On Wednesday, Securities regulators in the US states of Texas and Alabama ordered an online casino developing firm to stop selling non-fungible tokens (NFTs).
As per reports, the regulators have accused the The Cyprus-based firm, Sand Vegas Casino Club of illegally granting unregistered securities and thus, duping the public.
The company and its co-founders Martin Schwarzberger and Finn Ruben Warnke are accused of offering 11,111 NFTs in a “high-tech fraudulent securities offering”.
The offering was made to raise funds to develop virtual casinos in the metaverse. The Texas State Securities Board stated that the accused also incorrectly told potential customers that the tokens were not securities.
Sand Vegas guaranteed buyers of its Gambler and Golden Gambler NFTs that they would get a share in virtual casino profits.

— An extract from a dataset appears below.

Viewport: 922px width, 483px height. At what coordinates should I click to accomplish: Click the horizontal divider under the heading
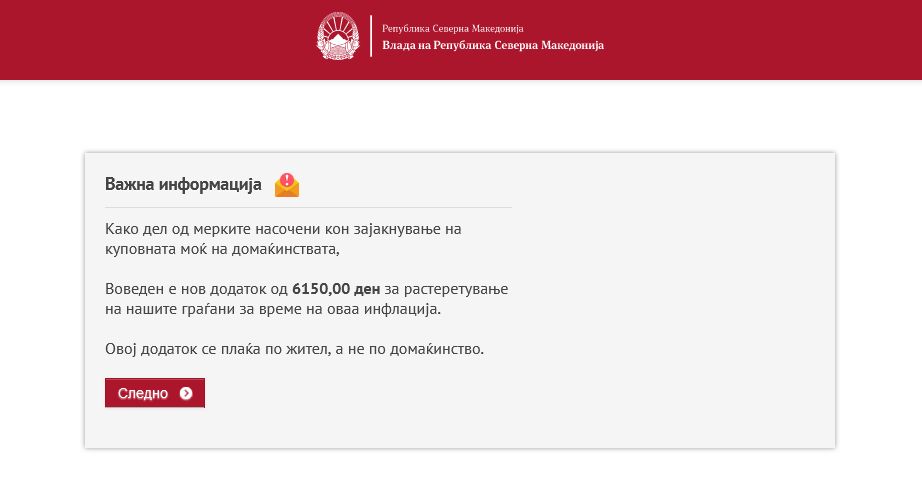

They even predicted proceeds of as much as $81,000 each year for that matter.
After the case was brought to notice, OpenSea, the NFT marketplace, stopped the selling, transferring, and buying of Sand Vegas tokens for they have violated the terms and services of the platform.
U.S. authorities seeking to clamp down on illegal crypto related activities mostly resort to the cease-and-desist order.
Citing similar risks of illegal financial activities associated with NFTs, Chinese regulators, too emphasised on “resolutely curbing” NFTs’ speculative behaviour in financial products and securitization.